La questione riguarda tutti, non solo la Lega. Tutti i partiti sono alle prese con la "questione morale" e tutti indossano i panni dei ripulitori, come se questo bastasse di per sé a riconquistare la fiducia e il consenso dell’elettorato. Tutti guardano alla magistratura, come ad un’ancora di salvezza. Si chiede ad altri di fare ciò che si è incapaci di garantire e soprattutto ci si illude che questo basti.
Vi è ben altro che manca e che oggi viene oscurato sotto il peso della corruzione, cosicchè chi propone come progetto politico quello di "fare pulizia" o di creare un partito degli onesti, si illude di aver già tutti dalla sua. Così non va, occorre ben altro per ridare fiato a questo Paese. Il popolo si affida alla politica per la sua capacità di costruzione di un bene comune, per la sua capacità di condividere i bisogni, di intercettare le ansie e le speranze di un Paese.
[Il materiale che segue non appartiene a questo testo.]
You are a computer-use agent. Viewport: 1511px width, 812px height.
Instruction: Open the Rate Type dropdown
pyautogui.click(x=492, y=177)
La politica, messa in un angolo dai professori, ha perso il suo ruolo di leadership e la strada per riconquistarla sarà lunga e complicata. Non basteranno le scope. Al posto dei ripulitori ci vogliono politici illuminati. Questo vale per la Lega e vale per tutti i partiti. Una volta fatta pulizia, c’è tutto il resto da ricostruire. Ed è questo, forse, il compito più arduo. Non potranno farlo i magistrati, toccherà ai politici, solo a loro.